Charlie Hoehn: Okay, so from my understanding and correct me if I’m wrong, there are some companies where the employees are there simply to maintain status quo.

Joanna Martinez: Well, I was a department manager, right? The expectation would be that every year, you were going to have some sort of a positive impact, you weren’t just going to come in with the same cost per unit as you had the year before. You were going to be figuring out some ways to do it better. You were going to be identifying places where automation investment would be a benefit for the company, you were going to be taking the positive steps to reduce the number of injuries or lost time accidents in your part of the business.

The company had goals in a very clear credo and a set of objectives in terms of what they expected from their employees.
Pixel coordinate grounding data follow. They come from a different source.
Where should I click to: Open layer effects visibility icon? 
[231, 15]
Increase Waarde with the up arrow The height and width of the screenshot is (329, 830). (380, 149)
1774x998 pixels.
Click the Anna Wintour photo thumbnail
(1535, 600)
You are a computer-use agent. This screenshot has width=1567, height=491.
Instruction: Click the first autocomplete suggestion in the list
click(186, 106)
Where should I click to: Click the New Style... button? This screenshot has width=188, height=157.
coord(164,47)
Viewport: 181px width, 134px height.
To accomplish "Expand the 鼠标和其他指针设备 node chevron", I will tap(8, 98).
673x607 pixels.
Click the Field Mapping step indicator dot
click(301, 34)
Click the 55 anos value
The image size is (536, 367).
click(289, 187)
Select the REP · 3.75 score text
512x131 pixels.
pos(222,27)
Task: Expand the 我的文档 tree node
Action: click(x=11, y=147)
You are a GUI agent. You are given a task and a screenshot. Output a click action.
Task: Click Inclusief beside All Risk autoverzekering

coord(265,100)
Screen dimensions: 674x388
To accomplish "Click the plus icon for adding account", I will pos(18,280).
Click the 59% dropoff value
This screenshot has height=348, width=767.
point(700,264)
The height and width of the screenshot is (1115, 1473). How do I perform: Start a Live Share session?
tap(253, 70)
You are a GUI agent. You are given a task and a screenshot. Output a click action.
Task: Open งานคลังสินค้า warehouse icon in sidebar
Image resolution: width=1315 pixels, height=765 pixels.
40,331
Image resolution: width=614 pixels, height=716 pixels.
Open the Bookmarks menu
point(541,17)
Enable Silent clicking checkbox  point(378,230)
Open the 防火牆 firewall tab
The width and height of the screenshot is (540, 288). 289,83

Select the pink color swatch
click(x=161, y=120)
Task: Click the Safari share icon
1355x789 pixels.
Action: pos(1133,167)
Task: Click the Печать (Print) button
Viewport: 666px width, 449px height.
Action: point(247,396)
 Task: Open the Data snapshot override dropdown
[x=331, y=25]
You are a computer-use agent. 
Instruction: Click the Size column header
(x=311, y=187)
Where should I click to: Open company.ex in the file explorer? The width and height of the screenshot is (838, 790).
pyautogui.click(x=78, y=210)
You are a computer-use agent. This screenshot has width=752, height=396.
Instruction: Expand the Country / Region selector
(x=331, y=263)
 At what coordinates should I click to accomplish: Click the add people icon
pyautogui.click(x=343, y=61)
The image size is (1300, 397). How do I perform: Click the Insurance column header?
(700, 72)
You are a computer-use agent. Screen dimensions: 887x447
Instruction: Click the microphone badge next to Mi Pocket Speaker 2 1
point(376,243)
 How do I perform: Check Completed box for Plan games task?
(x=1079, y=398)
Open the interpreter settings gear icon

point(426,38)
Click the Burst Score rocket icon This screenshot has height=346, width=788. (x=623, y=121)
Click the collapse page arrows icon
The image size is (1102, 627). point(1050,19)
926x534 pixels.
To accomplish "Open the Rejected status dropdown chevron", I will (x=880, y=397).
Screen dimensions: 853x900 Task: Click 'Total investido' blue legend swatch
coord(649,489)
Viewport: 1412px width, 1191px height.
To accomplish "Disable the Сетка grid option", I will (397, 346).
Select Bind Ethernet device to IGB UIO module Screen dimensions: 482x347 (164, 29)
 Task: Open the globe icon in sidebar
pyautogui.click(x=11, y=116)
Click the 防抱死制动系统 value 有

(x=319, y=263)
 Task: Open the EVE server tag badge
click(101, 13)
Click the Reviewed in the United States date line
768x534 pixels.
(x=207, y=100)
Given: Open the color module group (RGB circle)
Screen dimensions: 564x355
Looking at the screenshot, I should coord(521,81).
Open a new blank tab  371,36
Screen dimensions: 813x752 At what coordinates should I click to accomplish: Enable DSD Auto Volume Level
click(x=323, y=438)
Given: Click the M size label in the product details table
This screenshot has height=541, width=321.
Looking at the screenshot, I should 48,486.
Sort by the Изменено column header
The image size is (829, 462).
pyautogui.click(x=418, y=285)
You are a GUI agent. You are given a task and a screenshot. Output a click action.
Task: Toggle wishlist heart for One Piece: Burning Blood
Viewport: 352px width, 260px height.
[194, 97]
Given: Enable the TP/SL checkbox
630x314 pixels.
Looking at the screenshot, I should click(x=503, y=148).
Even if my job were to turn a switch and keep the machine up and going, the expectation would be that over time, that machine would be up and running longer and longer.

I’m sure somewhere there are people who are hired to just come in and maintain status quo, not do any better, not change, but I have a feeling that most of those jobs have long been replaced by a computer.

We had some gentlemen whose roles it was to go out every day and take inventory. In a way, you could argue that they just had to turn in accurate numbers day by day for their career. When they left, they were replaced by a PC.

Characteristics of a Disruptor

Charlie Hoehn: Can you give an example of a great disruptor in corporate America? Maybe not a specific person but an instance that you can think of, that was a great positive disruptor.

Joanna Martinez: Well, in certain corporate cultures, you go to a meeting and everyone agrees they are going to do something as a follow up and nobody really does it. Few people do it, right? They take minutes and they say, we’re going to do this and I’m going to do this, I’m going to follow up, and rarely does anything happen.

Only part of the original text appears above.